_What the exercise asks:_ Once the records have been read, set every one down as it stands.

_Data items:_
------------------------------------------------
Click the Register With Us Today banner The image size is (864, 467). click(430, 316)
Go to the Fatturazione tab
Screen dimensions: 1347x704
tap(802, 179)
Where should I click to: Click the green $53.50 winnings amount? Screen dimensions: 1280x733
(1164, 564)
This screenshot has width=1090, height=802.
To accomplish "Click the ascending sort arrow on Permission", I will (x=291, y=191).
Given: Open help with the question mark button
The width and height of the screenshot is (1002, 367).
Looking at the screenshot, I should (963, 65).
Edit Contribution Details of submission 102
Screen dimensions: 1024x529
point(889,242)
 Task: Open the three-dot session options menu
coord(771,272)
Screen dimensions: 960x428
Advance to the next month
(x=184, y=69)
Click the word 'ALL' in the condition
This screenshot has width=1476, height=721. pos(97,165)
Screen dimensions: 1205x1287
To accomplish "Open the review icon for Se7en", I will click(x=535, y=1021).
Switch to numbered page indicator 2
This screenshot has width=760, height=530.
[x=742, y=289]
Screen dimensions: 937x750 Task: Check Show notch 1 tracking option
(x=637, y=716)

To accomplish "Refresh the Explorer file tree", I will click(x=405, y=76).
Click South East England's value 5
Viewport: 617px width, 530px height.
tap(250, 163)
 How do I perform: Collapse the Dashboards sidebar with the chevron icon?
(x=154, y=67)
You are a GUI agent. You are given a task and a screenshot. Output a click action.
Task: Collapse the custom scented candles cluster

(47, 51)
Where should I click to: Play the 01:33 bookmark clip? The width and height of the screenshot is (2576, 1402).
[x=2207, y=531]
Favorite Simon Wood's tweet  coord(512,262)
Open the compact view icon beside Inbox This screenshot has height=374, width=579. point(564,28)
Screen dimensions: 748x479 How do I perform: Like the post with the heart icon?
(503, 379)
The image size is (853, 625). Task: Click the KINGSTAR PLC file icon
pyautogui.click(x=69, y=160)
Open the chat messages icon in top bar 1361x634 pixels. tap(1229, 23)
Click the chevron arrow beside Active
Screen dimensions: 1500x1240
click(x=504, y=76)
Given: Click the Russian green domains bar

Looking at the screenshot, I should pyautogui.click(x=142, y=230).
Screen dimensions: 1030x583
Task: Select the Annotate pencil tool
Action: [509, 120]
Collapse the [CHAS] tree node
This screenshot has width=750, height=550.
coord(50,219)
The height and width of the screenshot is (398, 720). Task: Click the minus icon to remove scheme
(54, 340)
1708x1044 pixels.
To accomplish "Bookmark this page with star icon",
------------------------------------------------
_Solved exercise:_
Click the Register With Us Today banner The image size is (864, 467). click(430, 316)
Go to the Fatturazione tab
Screen dimensions: 1347x704
tap(802, 179)
Where should I click to: Click the green $53.50 winnings amount? Screen dimensions: 1280x733
(1164, 564)
This screenshot has width=1090, height=802.
To accomplish "Click the ascending sort arrow on Permission", I will (x=291, y=191).
Given: Open help with the question mark button
The width and height of the screenshot is (1002, 367).
Looking at the screenshot, I should (963, 65).
Edit Contribution Details of submission 102
Screen dimensions: 1024x529
point(889,242)
 Task: Open the three-dot session options menu
coord(771,272)
Screen dimensions: 960x428
Advance to the next month
(x=184, y=69)
Click the word 'ALL' in the condition
This screenshot has width=1476, height=721. pos(97,165)
Screen dimensions: 1205x1287
To accomplish "Open the review icon for Se7en", I will click(x=535, y=1021).
Switch to numbered page indicator 2
This screenshot has width=760, height=530.
[x=742, y=289]
Screen dimensions: 937x750 Task: Check Show notch 1 tracking option
(x=637, y=716)

To accomplish "Refresh the Explorer file tree", I will click(x=405, y=76).
Click South East England's value 5
Viewport: 617px width, 530px height.
tap(250, 163)
 How do I perform: Collapse the Dashboards sidebar with the chevron icon?
(x=154, y=67)
You are a GUI agent. You are given a task and a screenshot. Output a click action.
Task: Collapse the custom scented candles cluster

(47, 51)
Where should I click to: Play the 01:33 bookmark clip? The width and height of the screenshot is (2576, 1402).
[x=2207, y=531]
Favorite Simon Wood's tweet  coord(512,262)
Open the compact view icon beside Inbox This screenshot has height=374, width=579. point(564,28)
Screen dimensions: 748x479 How do I perform: Like the post with the heart icon?
(503, 379)
The image size is (853, 625). Task: Click the KINGSTAR PLC file icon
pyautogui.click(x=69, y=160)
Open the chat messages icon in top bar 1361x634 pixels. tap(1229, 23)
Click the chevron arrow beside Active
Screen dimensions: 1500x1240
click(x=504, y=76)
Given: Click the Russian green domains bar

Looking at the screenshot, I should pyautogui.click(x=142, y=230).
Screen dimensions: 1030x583
Task: Select the Annotate pencil tool
Action: [509, 120]
Collapse the [CHAS] tree node
This screenshot has width=750, height=550.
coord(50,219)
The height and width of the screenshot is (398, 720). Task: Click the minus icon to remove scheme
(54, 340)
1708x1044 pixels.
To accomplish "Bookmark this page with star icon",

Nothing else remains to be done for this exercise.